I obeyed this passage in an earthly fashion. In 1988, we moved from Rio de Janeiro to San Antonio. Months before our departure, friends sent us a picture of a house that was for sale. It was a brick residence with a brown door and a large front lawn. With one look, I was sold. I posted the photo in our kitchen and gave it multiple gazes a day. I studied its exterior and pondered its interior. I showed the photo to the girls and examined it with my wife. By the time we moved to San Antonio, I could have picked out that house from a dozen others. I was acquainted with my home before I reached it.
Christ wants you to do the same. He has changed your permanent residence. “Think only about the things in heaven” (Col. 3:2 NCV). “Keep your mind on things above” (GW). “Think about the things of heaven, not the things of earth” (NLT). “Pursue the things over which Christ presides” (MSG). These translations combine to declare in one verse: live in the light of heaven!
How heaven-minded are you?
- Are living and dying equally appealing options?
- As you dream about your future, do you dream beyond the grave?

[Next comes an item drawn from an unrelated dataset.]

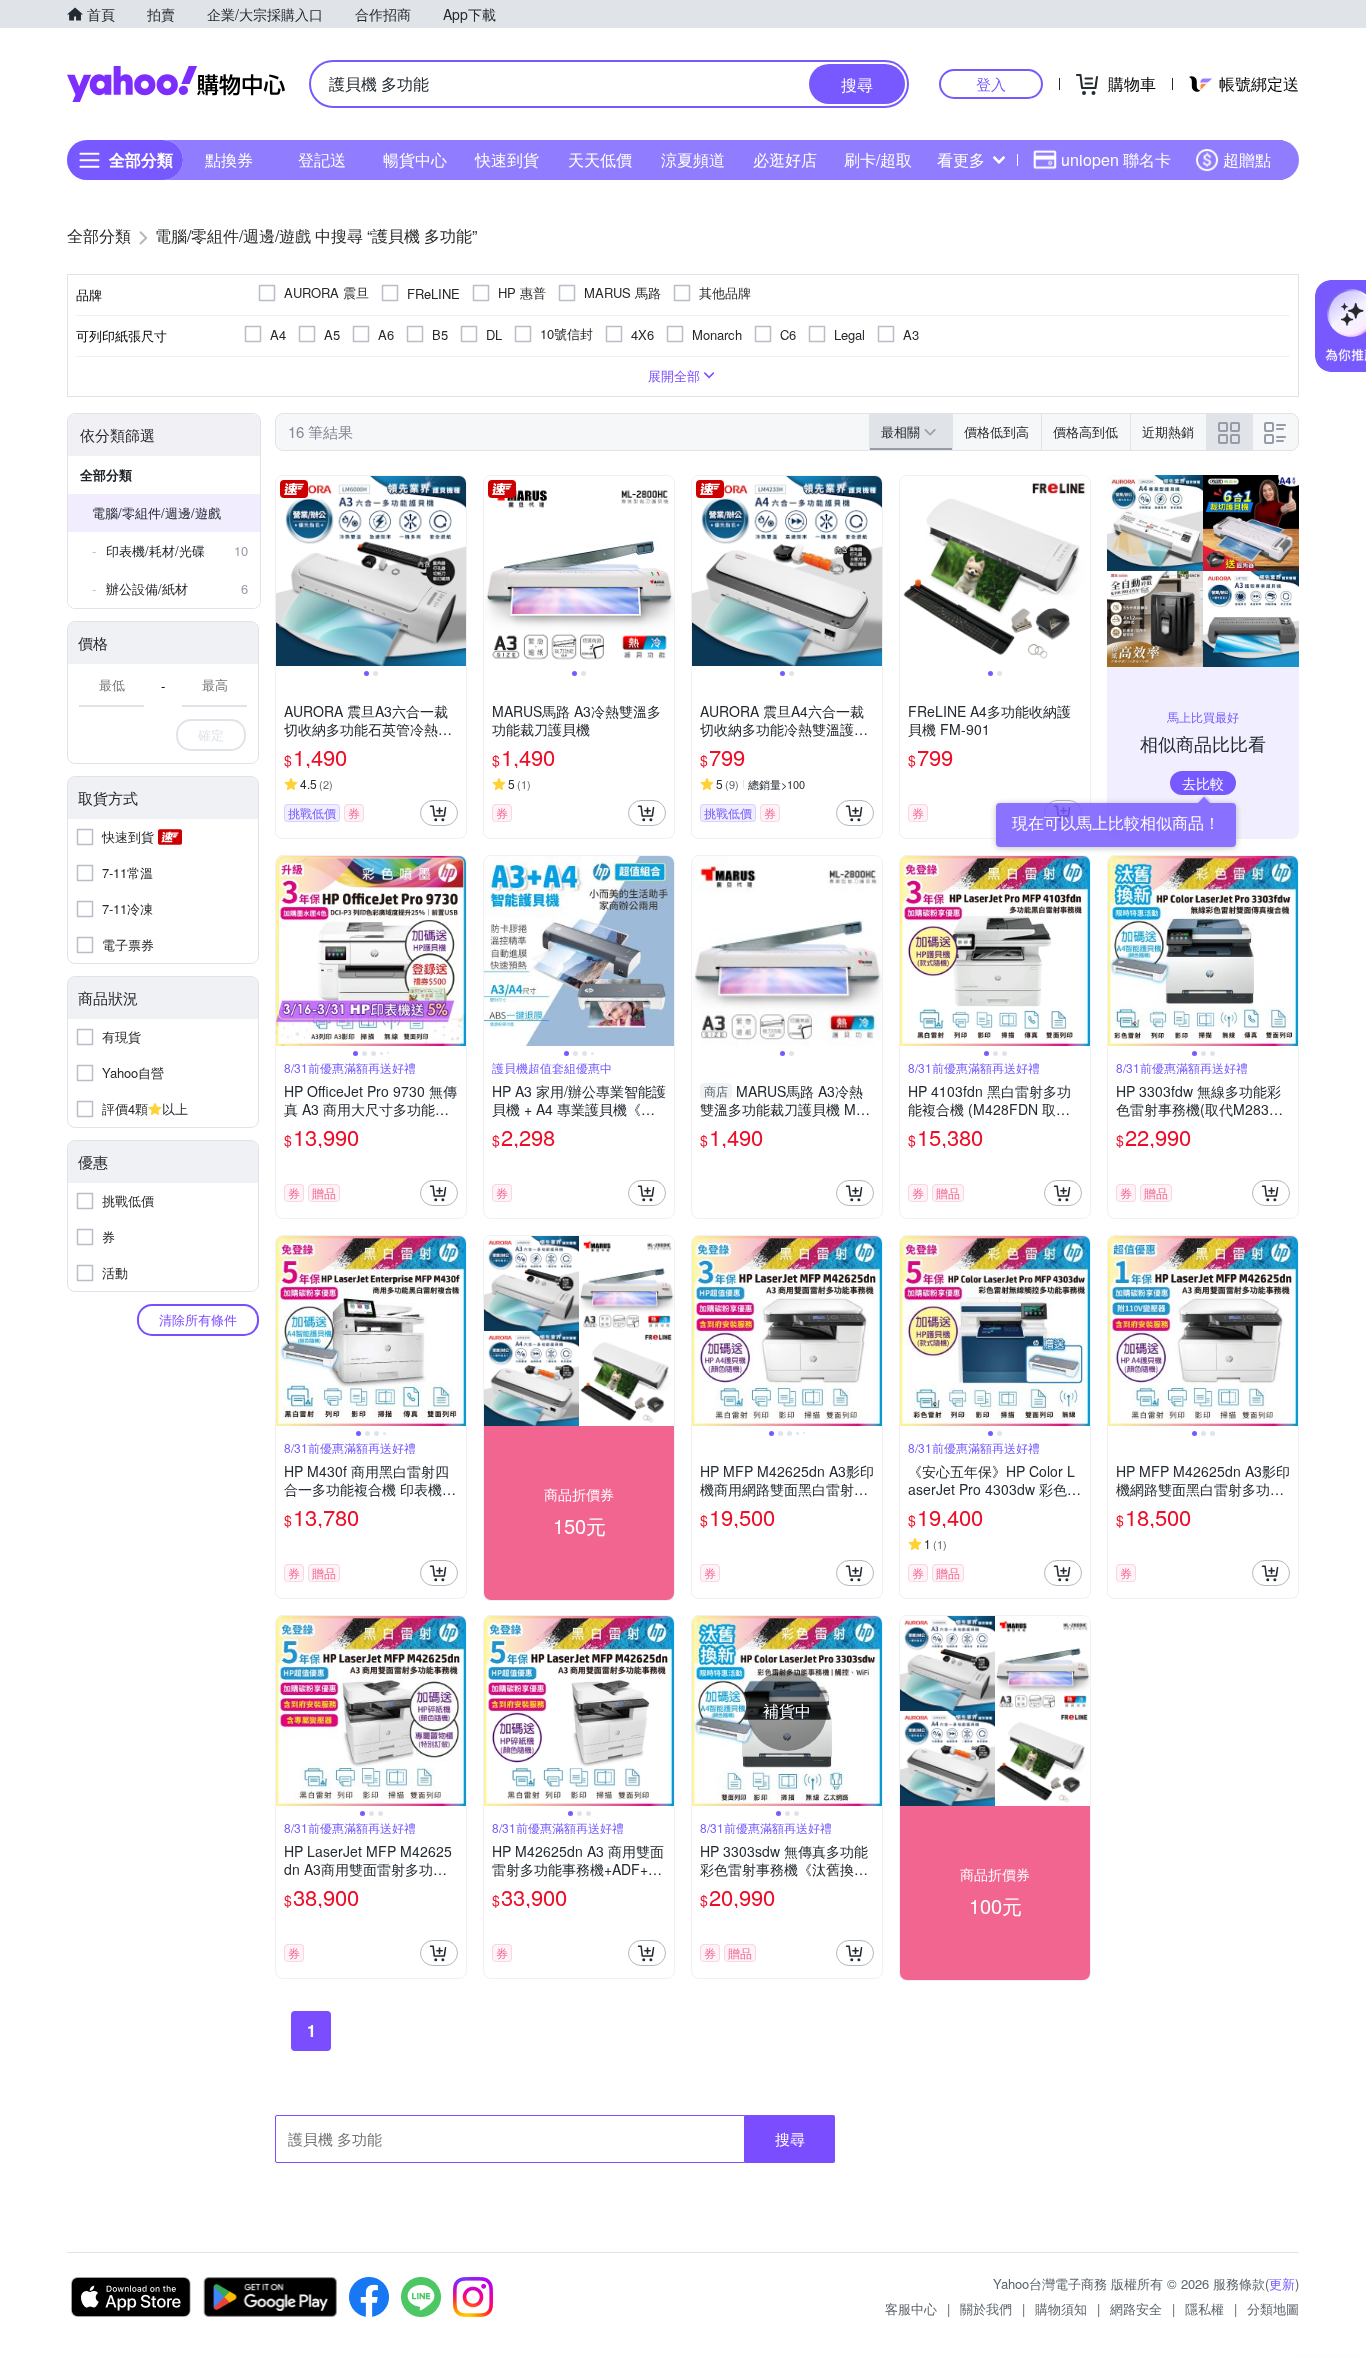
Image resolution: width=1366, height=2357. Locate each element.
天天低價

- Do you ever look into the face of a fellow believer and think, In a billion years, I’ll still know you?
- Are you to the point where a walk through the cemetery leaves you jealous?
- Do you plan more for your heavenly home than you do for the construction of an earthly one?
- Have you ever not bought something because it will have no value in heaven?
- Have you ever heard thunder and thought Christ was coming?
- Do you daydream about the moment you’ll see your loved ones?
A day with no thought of heaven is a day poorly used. The soul needs hourly gazes into the life to come. You need to know what your departed loved ones are doing. We need to envision the rapture and the millennium. Let’s imagine the New Jerusalem and the face of God. Heaven is the green vegetable on the spiritual diet. Be consumed with the things above.
One of my sermon-illustration books contains a story about a missionary and his little son. They moved from England to Central Africa in the company of four other adults. Three of them died. The health of the father began to fail, so he resolved to return to England. He and his boy bounced for days across Africa in an old, broken-down wagon. Upon reaching the coast, they embarked for England by sea. Within a few hours they encountered a brutal storm. The waves and wind combined to make the sound of cannon blasts and shake the ship from stem to stern. During a lull in the tempest, the father held and warmed his son.
Presently the boy asked, “Father, when shall we have a home that will not shake?”
I can’t vouch for the story. The book provides no source. But I can most certainly vouch for the question. I’ve asked it. You’ve asked it. Each and every person has felt this world with its troubles and tremors and asked, “God, when shall we have a home that will not shake?”
His answer? “Soon, dear child. Very soon.”
In C. S. Lewis’s Voyage of the Dawn Treader, Reepicheep, the valiant mouse, resolves to discover Aslan’s country. “While I can,” he declares, “I sail east in the Dawn Treader. When she fails me, I paddle east in my coracle. When she sinks, I shall swim east with my four paws. And when I can swim no longer, if I have not reached Aslan’s country, or shot over the world in some vast cataract, I shall sink with my nose to the sunrise.”
May God stir identical hunger in us. May we sail, paddle, swim, and, if need be, die with our noses to the sunrise, savoring the day we will be finally home.